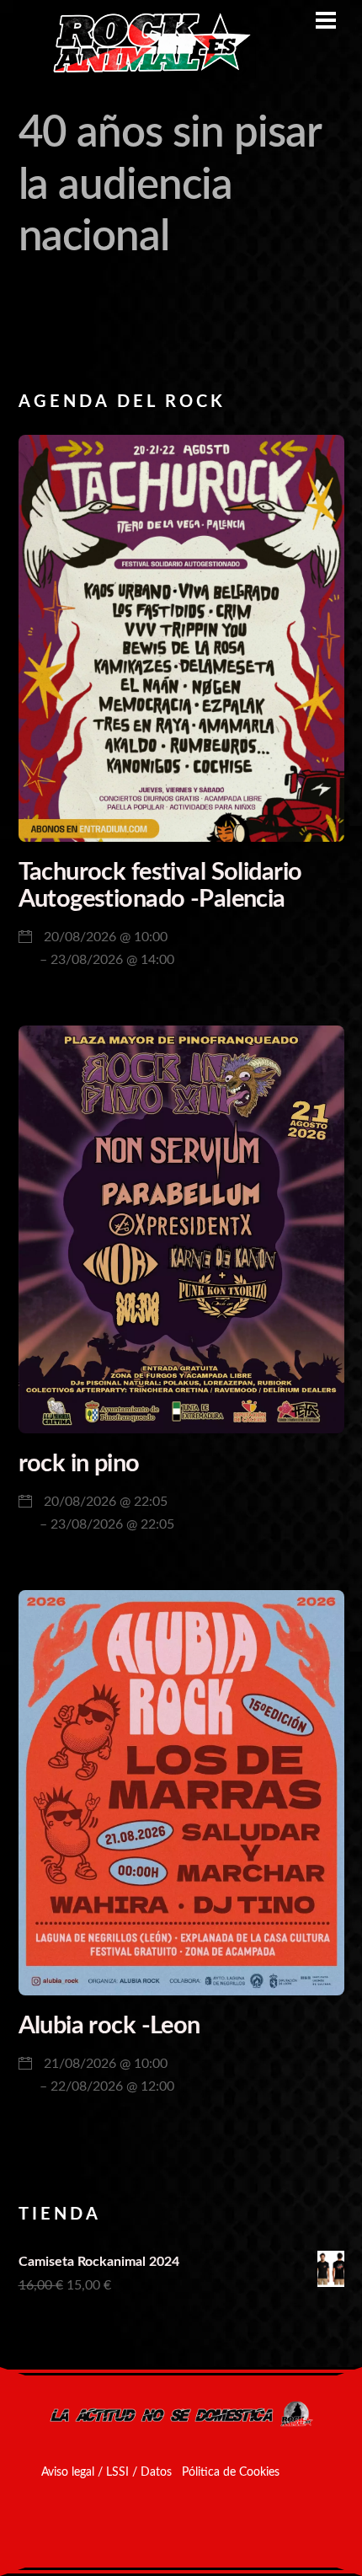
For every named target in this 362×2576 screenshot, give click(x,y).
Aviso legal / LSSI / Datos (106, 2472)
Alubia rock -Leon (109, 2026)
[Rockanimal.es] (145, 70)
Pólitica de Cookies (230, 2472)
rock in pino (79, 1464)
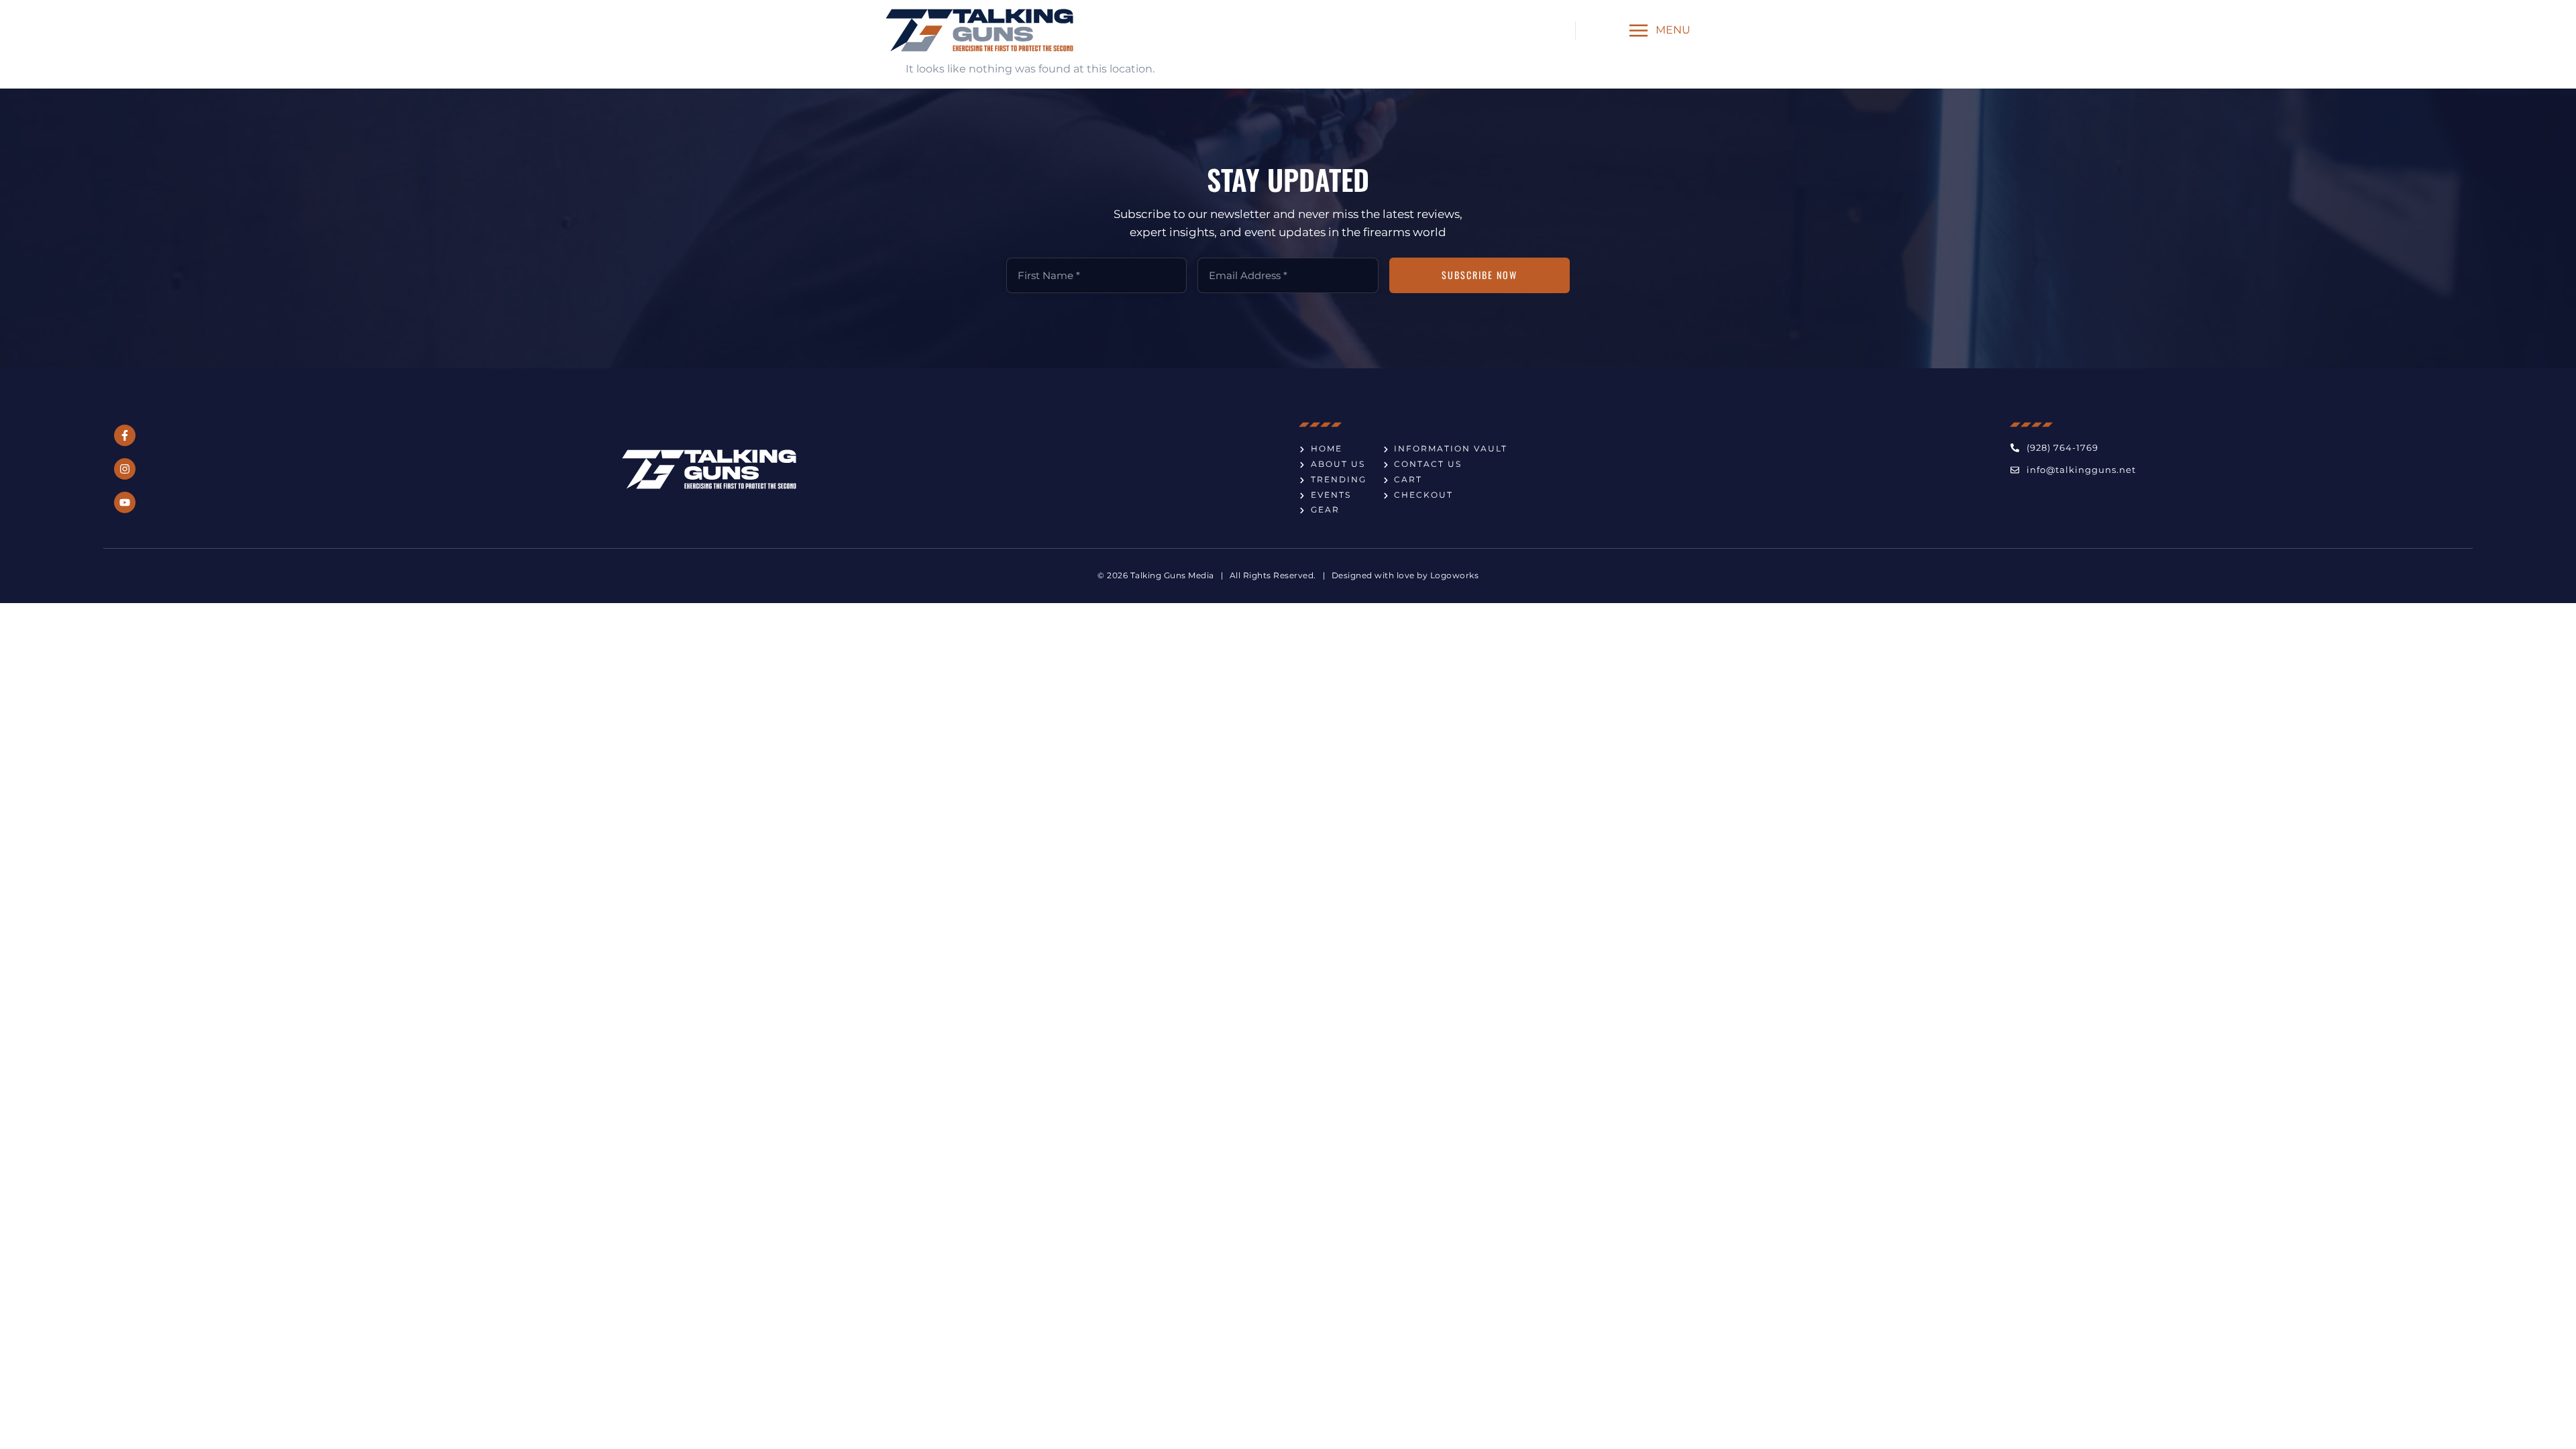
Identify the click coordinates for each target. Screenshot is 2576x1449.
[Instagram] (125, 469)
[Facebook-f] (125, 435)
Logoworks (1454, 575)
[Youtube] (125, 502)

--------------------------------------------------

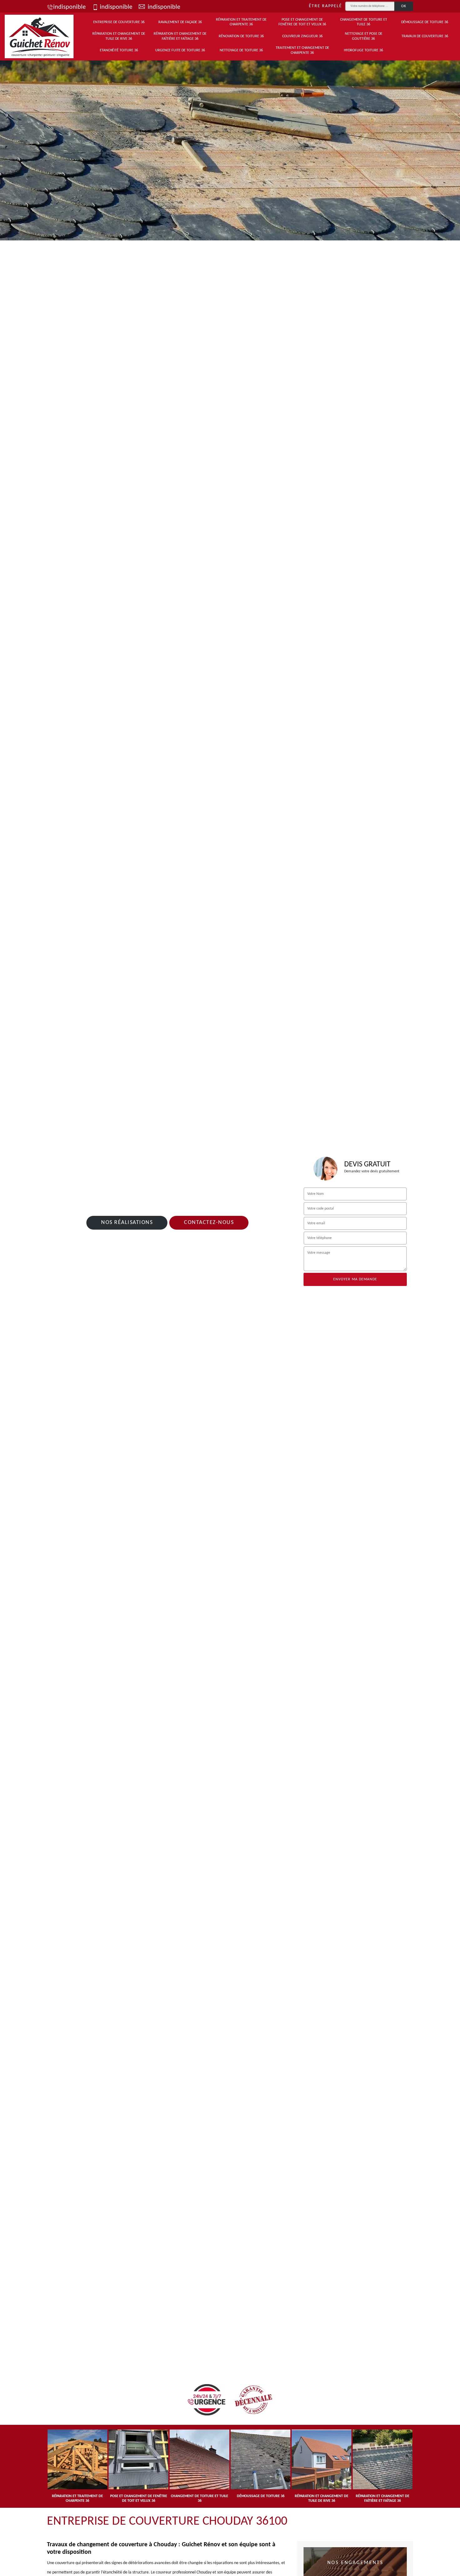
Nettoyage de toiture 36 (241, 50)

--------------------------------------------------

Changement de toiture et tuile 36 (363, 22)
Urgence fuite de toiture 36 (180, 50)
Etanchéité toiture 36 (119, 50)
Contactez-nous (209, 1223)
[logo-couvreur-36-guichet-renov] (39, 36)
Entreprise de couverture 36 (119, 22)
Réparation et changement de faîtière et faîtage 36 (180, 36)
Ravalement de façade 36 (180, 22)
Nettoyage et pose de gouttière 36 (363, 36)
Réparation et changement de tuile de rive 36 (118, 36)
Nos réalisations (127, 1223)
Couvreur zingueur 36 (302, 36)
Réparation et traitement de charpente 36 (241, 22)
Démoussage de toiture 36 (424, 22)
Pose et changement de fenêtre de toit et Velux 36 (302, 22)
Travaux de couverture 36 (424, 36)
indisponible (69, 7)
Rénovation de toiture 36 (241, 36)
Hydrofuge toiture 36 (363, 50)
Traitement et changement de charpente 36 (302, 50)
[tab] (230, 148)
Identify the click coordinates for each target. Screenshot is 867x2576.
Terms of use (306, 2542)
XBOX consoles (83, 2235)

--------------------------------------------------

Instructions for the task:
Look above for the line containing "Ravalement de façade 36 (180, 22)" and the line containing "XBOX consoles (83, 2235)". Transcribe both, with the lines between them, exactly.

Task result:
Ravalement de façade 36 (180, 22)
Nettoyage et pose de gouttière 36 (363, 36)
Réparation et changement de tuile de rive 36 (118, 36)
Nos réalisations (127, 1223)
Couvreur zingueur 36 (302, 36)
Réparation et traitement de charpente 36 (241, 22)
Démoussage de toiture 36 (424, 22)
Pose et changement de fenêtre de toit et Velux 36 (302, 22)
Travaux de couverture 36 (424, 36)
indisponible (69, 7)
Rénovation de toiture 36 (241, 36)
Hydrofuge toiture 36 (363, 50)
Traitement et changement de charpente 36 (302, 50)
[tab] (230, 148)
Identify the click coordinates for each target. Screenshot is 867x2576.
Terms of use (306, 2542)
XBOX consoles (83, 2235)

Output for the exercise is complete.